Продолжение это внутренних тенденций авторской песни? Несомненно, и притом самое лобовое и однозначное. Но столь же несомненно и то, что это явный отход от других, "коллективистских" ее тенденций. И для тех, кому дороги именно они, песни Щербакова не просто чужды и неприятны, но представляют собой прямую измену. В чем они и пытаются убедить своих друзей, полагая, что тех просто ввело в заблуждение совершенство формы. Но никакого разговора не получается, ибо ни те, ни другие до сих пор не думали, что, одинаково любя классические бардовские песни, черпали из них разное, и что, если даже на чем-то сходятся, то и сойдясь глядят в разные стороны.

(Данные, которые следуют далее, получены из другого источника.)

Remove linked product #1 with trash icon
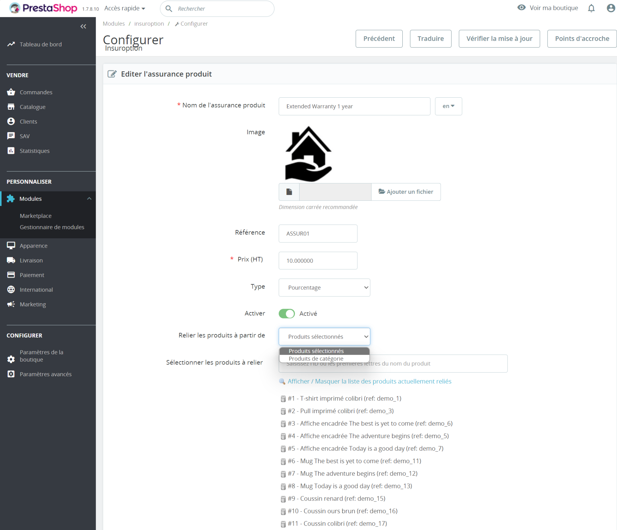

Впрочем, о спорах вокруг Щербакова я уже писал в первом письме, а сейчас - о другом. Дело в том, что щербаковская лирическая позиция пришлась как нельзя более ко двору нашему времени, когда рвутся связи, рассыпаются общности и размываются границы.

Я надеюсь, ты достаточно меня знаешь, чтобы не принять последнюю фразу за дежурный всхлип насчет "погибели России". Хотя, конечно, та страна, в которой мы жили, действительно гибнет. Те человеческие общности, из которых она складывалась, рассыпались или рассыпаются, а составлявшие их люди зацепляются друг за друга в каких-то новых сочетаниях - мучительно, на ощупь. Старая структура не перевернулась, первые не стали последними - оказалось, что место человека в новой жизни вообще никак не зависит от его места в жизни прежней. А это значит, что прежняя структура общества не может перейти в новую ни через какие промежуточные упорядоченные состояния, но только через хаос, через такое состояние, в котором нет никакой структуры.

Если все это выглядит слишком заумным, то представь себе роту, у которой сменился старшина. Прежний, допустим, строил солдат на плацу по росту и дальше разбивал их на взводы, отделения и т.д. Новый же предпочитает строить по алфавиту. И старое, и новое построение - это порядок, строгий и однозначный. Но никакими согласованными движениями солдат старый порядок в новый не преобразуется - им нужно разойтись и построиться заново. При этом солдаты, прежде стоявшие рядом, могут попасть в разные взводы, а могут и опять в один - как получится. Вдобавок, если прежний порядок был всем привычен и понятен (глянул на линию макушек и сразу увидел, правильно все стоят или нет), то новый для человека неграмотного (или просто не привыкшего свободно оперировать алфавитом) будет выглядеть полной бессмыслицей.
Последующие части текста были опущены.